Supplied records section start

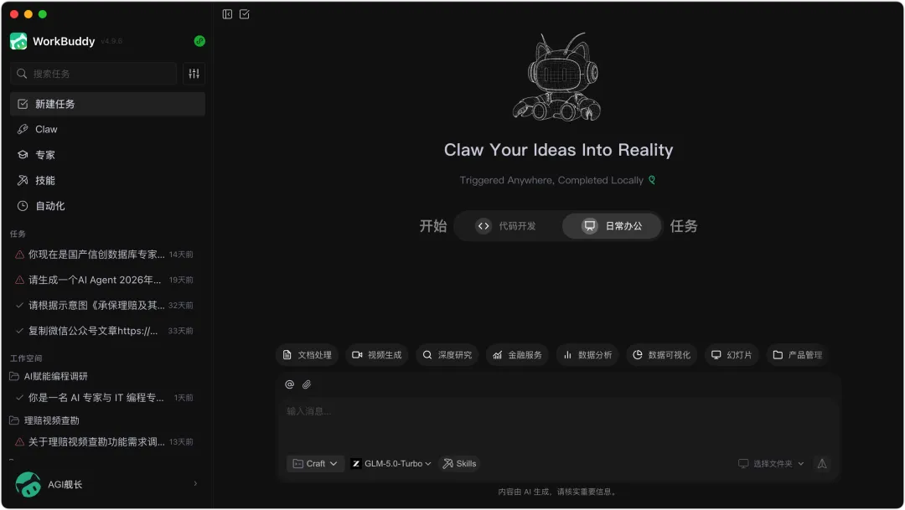Select the 深度研究 shortcut chip
905x510 pixels.
(447, 355)
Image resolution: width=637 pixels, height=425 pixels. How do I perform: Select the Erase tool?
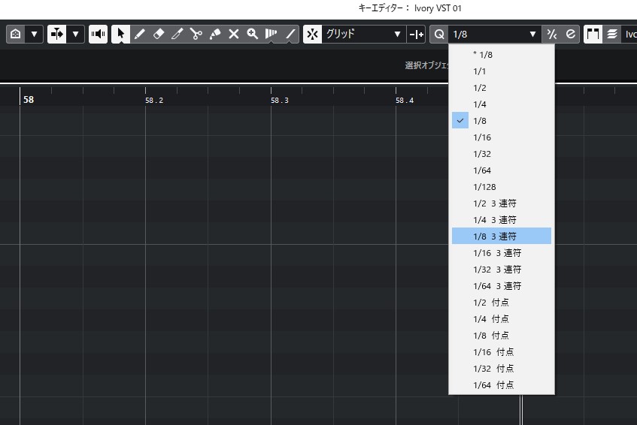pos(158,34)
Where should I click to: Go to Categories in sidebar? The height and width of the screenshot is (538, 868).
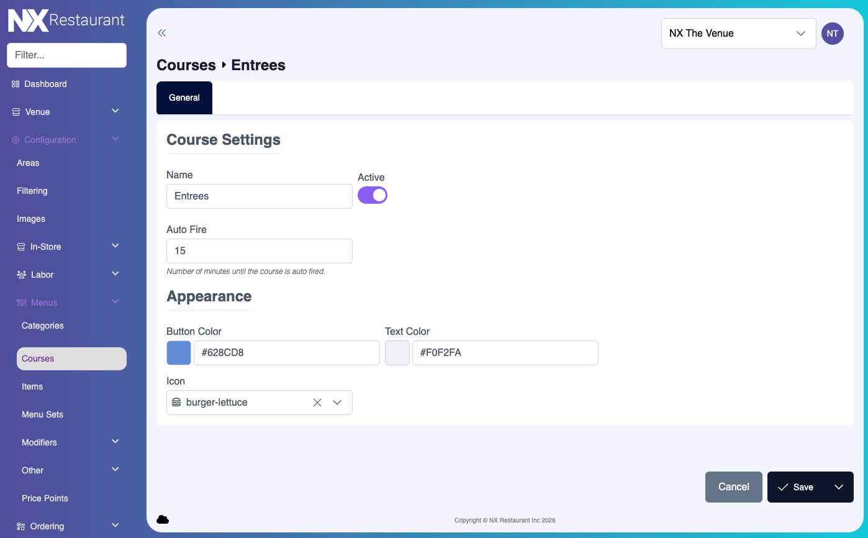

Supplied records section end

◆ What is required:
Omit the pictures. Transcribe word for word the lines from the one containing "Image resolution: width=637" through the end of the listing, inclusive.

◆ Problem solution:
Image resolution: width=637 pixels, height=425 pixels. How do I perform: Select the Erase tool?
pos(158,34)
Where should I click to: Go to Categories in sidebar? The height and width of the screenshot is (538, 868).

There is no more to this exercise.